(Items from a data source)

::::::::::

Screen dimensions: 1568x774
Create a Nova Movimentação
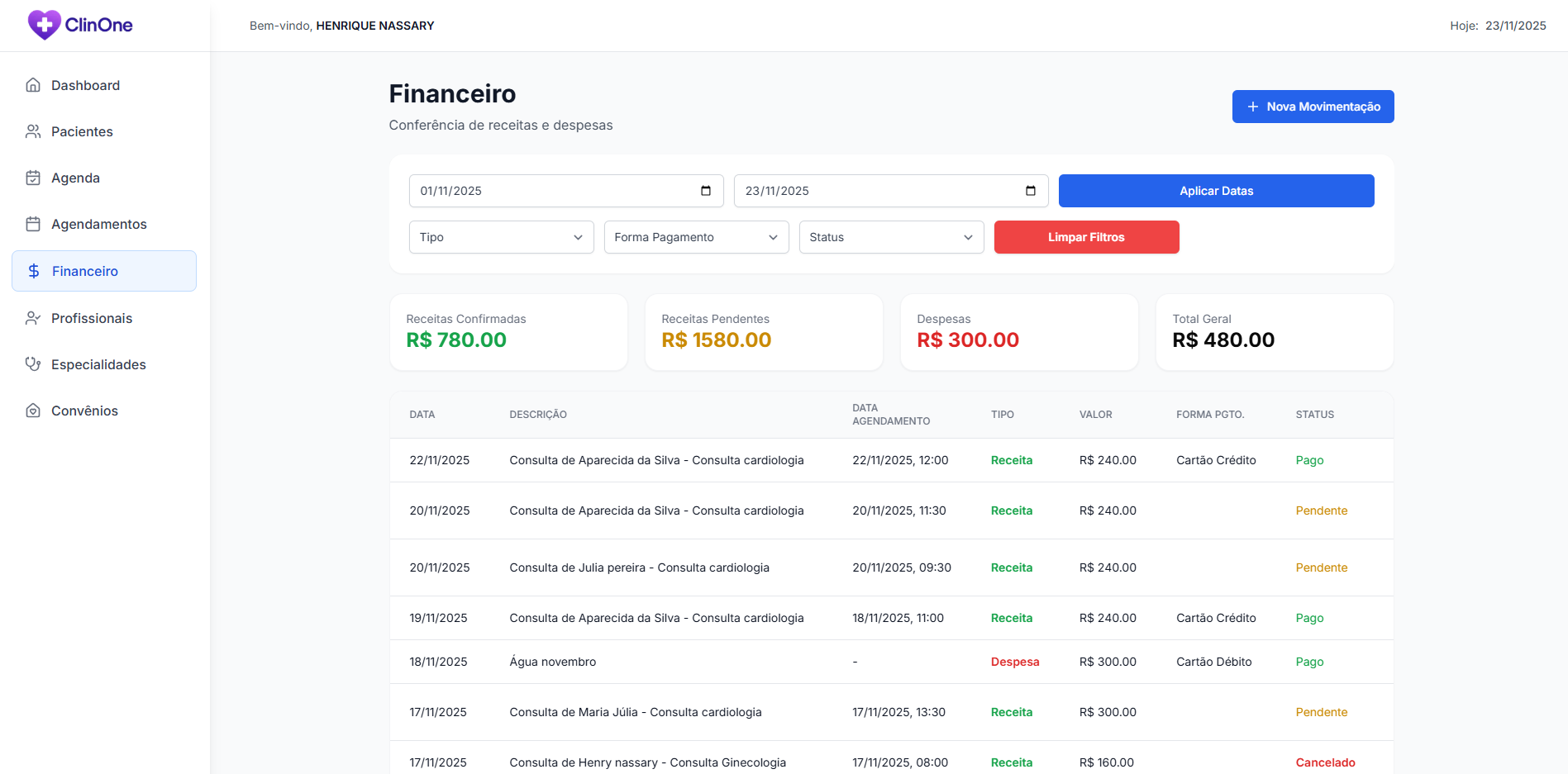[1313, 107]
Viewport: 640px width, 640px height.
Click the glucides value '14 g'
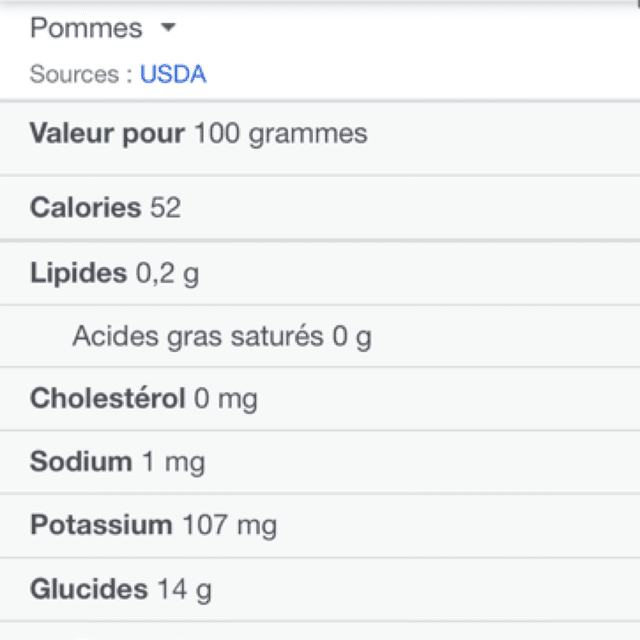click(x=185, y=589)
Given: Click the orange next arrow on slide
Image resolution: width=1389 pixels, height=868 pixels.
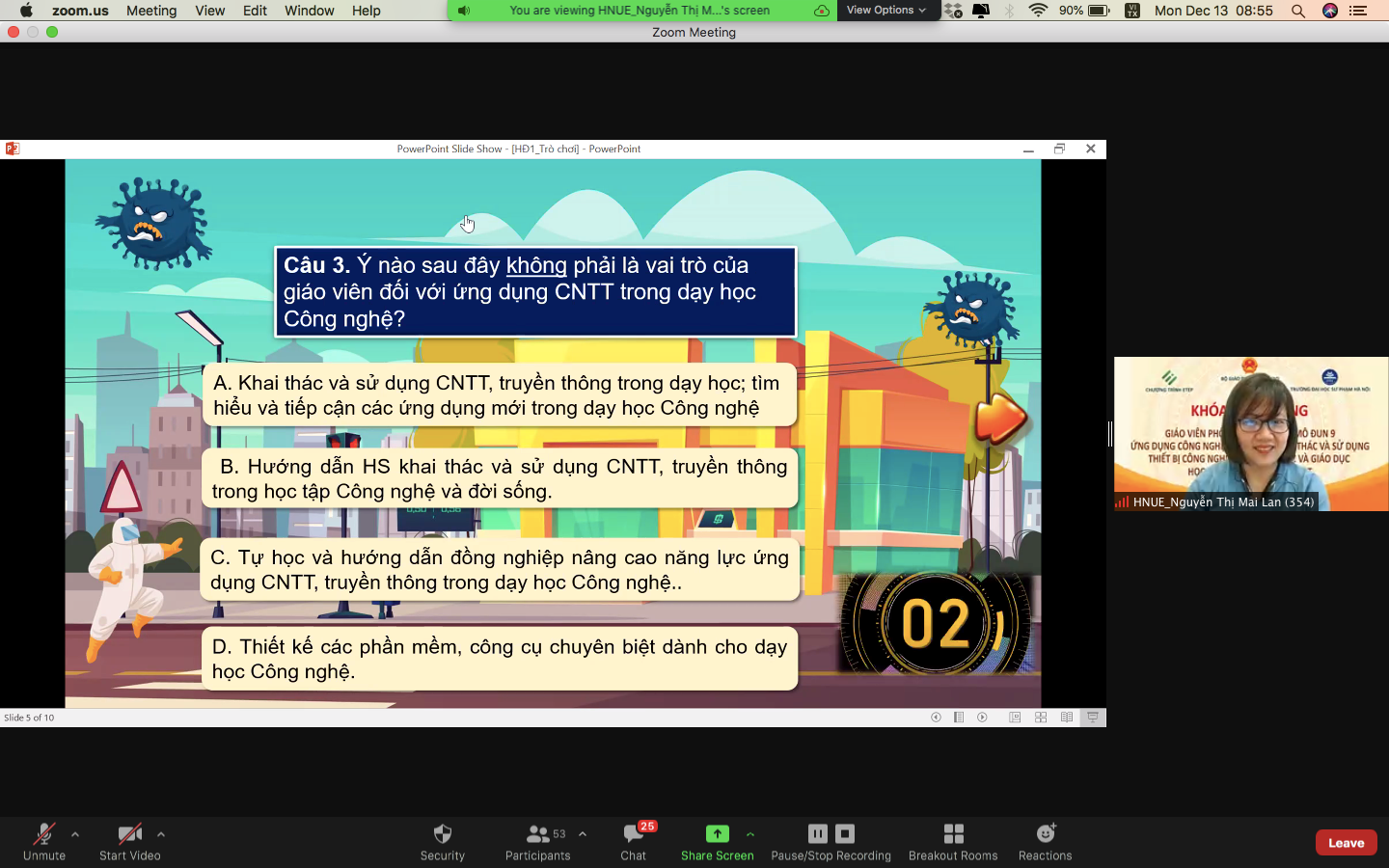Looking at the screenshot, I should [1000, 420].
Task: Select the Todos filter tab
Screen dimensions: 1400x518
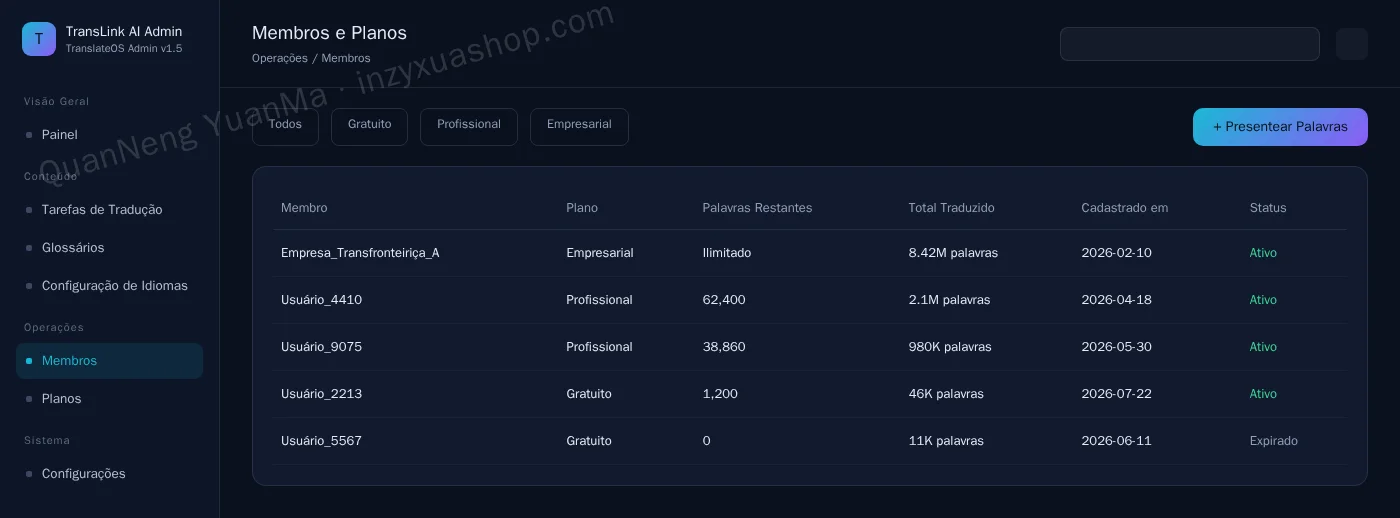Action: tap(285, 126)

::::::::::

GOAL OF THE EXERCISE -
The records above must be output exactly, except for their pictures.

PROBLEM SOLUTION -
Screen dimensions: 1568x774
Create a Nova Movimentação
[1313, 107]
Viewport: 640px width, 640px height.
Click the glucides value '14 g'
click(x=185, y=589)
Given: Click the orange next arrow on slide
Image resolution: width=1389 pixels, height=868 pixels.
Looking at the screenshot, I should [1000, 420].
Task: Select the Todos filter tab
Screen dimensions: 1400x518
Action: tap(285, 126)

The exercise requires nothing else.